Cork Chair of the Restaurant Association of Ireland and owner of CoqBull and the Cornstore restaurants, Mike Ryan said that the hospitality industry is getting to the state of “becoming beyond repair”.
“You can keep closing it and the more you close it the less places will come back and long term you’re just going to have the industry decimated.
“At some point there is going to have to be a realisation that if we keep doing this, no matter what support you put in place, places can’t survive because they won’t have the personnel to run it. They might still have the building and they might still be able to get some product but they won’t have the staff,” he said.
Mr Ryan said that people are once again putting their lives on hold “because of a lack of investment over decades in the hospital system”.
Echoing Mr Ryan’s comments, Seán McCarthy, one of the owners of Soho, Paddy the Farmer’s, Tequila Jack’s and East Village Bar and Restaurant, said that there is going to be “complete chaos” in the industry after Christmas.
He said that an earlier closing time will have an effect on the bookings of 2,500 people across his premises between Monday and Thursday next week, and the further 1,000 people across the premises on Christmas Eve.
“47% of my bookings are before 8pm but if they want people out by 8pm, my last sitting would be 6pm so that’s 32% of my booking I can feed. I lose 68% of my booking from Monday through to Thursday,” he said.
Owner of Sage restaurant in Midleton, Kevin Aherne, has taken the decision to close over the Christmas period, shutting the doors from December 23, a decision which he said was partly based on the fact of it being more important for people to spend time with their families over Christmas rather than operating at a loss.
He said that restaurant owners’ relationship with the Government up until now “has been very much on thin ice” and that people will “just go left instead of right” now that the Government has pulled the last piece of pie away from them.
Owner of the SpitJack, Richard Gavin, said that the whole industry was wiped out in the last lockdown and that he lost his motivated and driven team because they were unable to work for seven months.

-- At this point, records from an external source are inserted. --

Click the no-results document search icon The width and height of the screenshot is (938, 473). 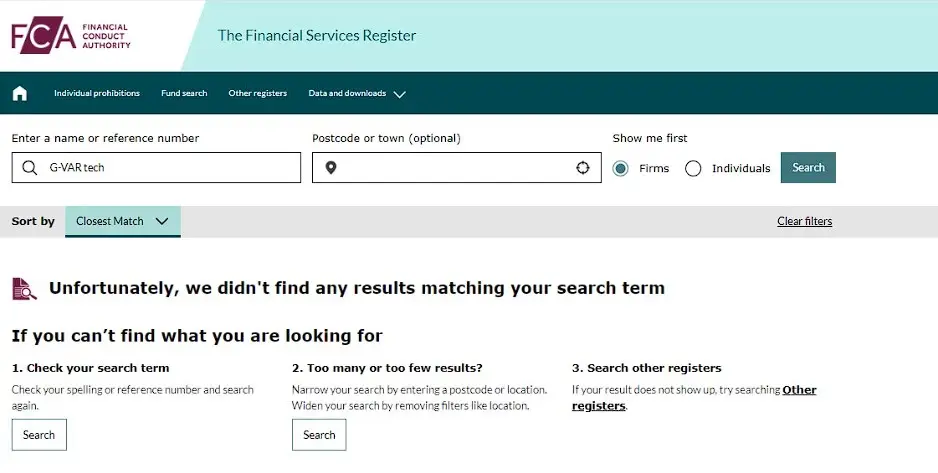coord(24,288)
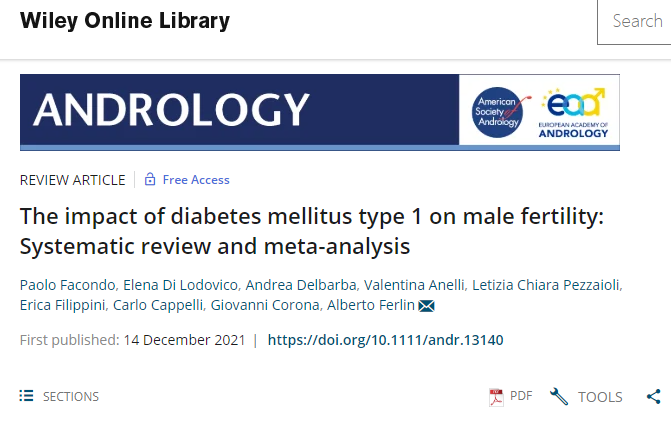Open American Society of Andrology logo
671x424 pixels.
(x=501, y=112)
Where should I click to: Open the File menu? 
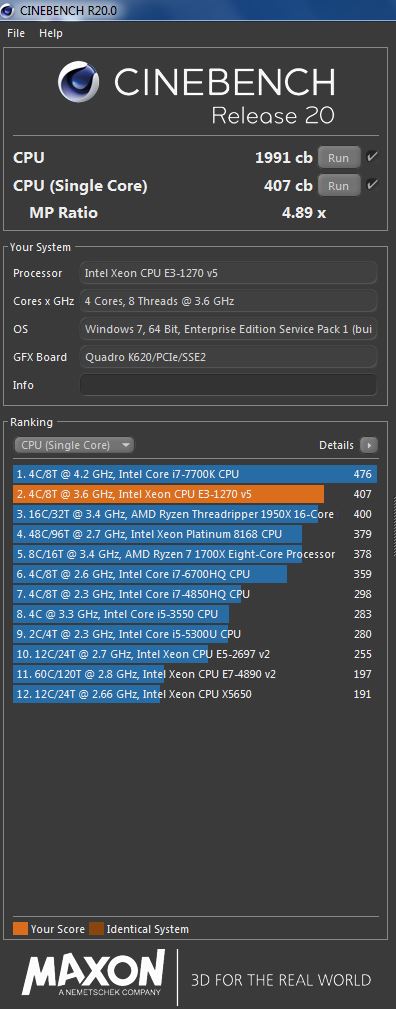click(16, 33)
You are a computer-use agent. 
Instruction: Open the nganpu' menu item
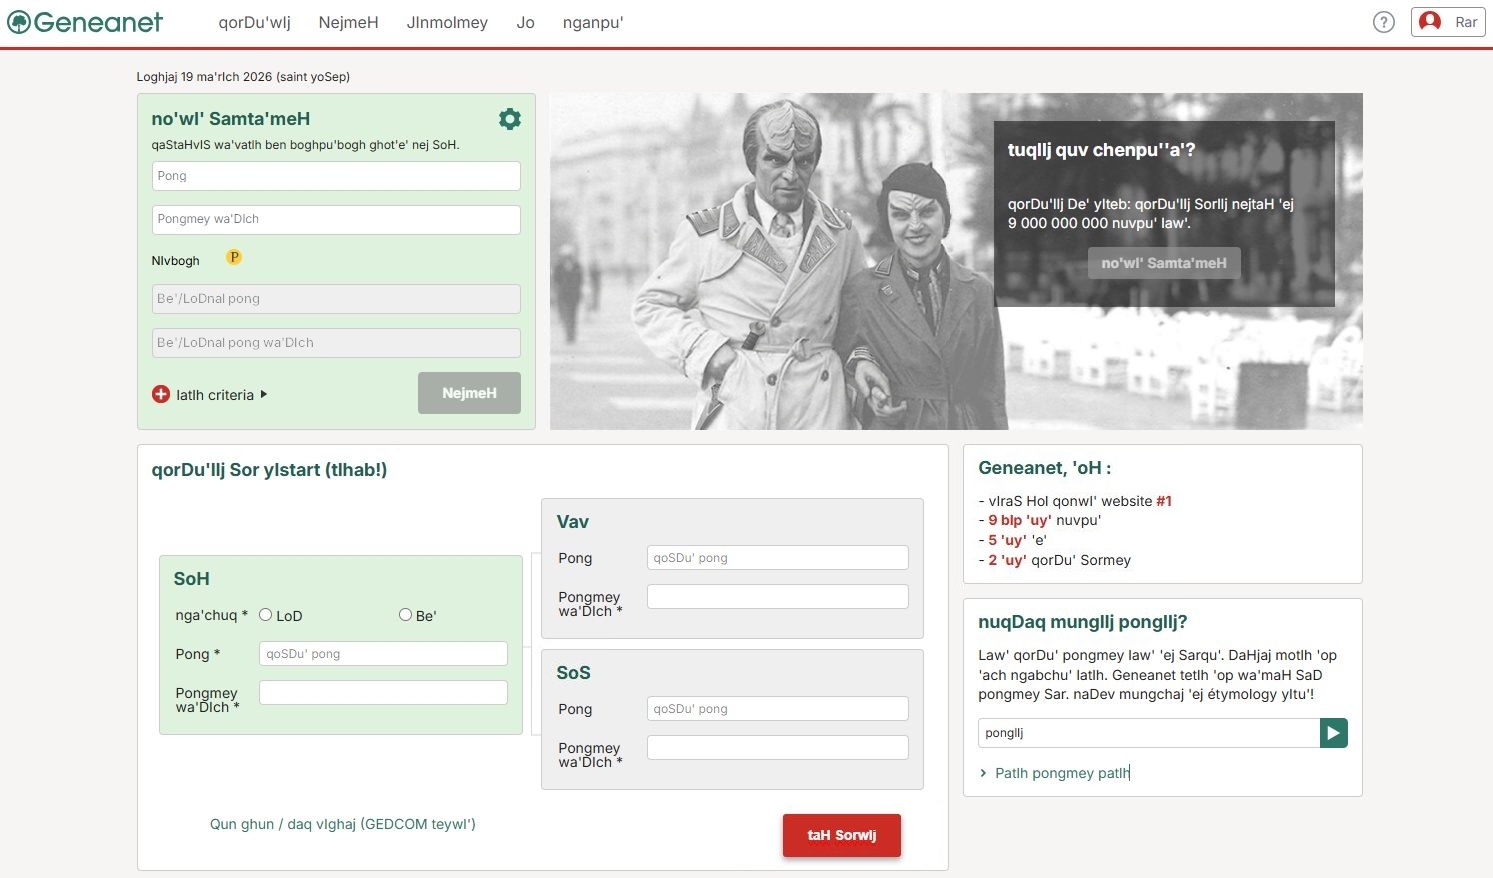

“The last six months have been absolute hell trying to rebuild. We’ve been partially closed for the past few months because we haven’t been able to hire. We’re normally a seven-day a week restaurant, we’ve gone now from a five-day to a six-day and we were about to push to a seven-day again and now with this news it’s going to absolutely destroy our business.”
The Vintners’ Federation of Ireland (VFI) said last night that the 8pm closing time makes little sense and will lead to pubs closing their doors for the duration of restrictions.
Paul Montgomery, who runs the popular pub and eatery Clancy’s on Princes Street said at the moment, the industry is not making money.
“We are just breaking even, it is not paying us to keep the doors open.”
Mr Montgomery said he had “absolutely no confidence” in the authorities following the mixed messaging and empty promises and said he would not be reopening his doors in the new year if there are “half arsed measures” in place.
The Government said last night that the relevant business protection schemes will be reviewed in light of the latest restrictions of businesses capacity to operate and that there will be further announcement in due course.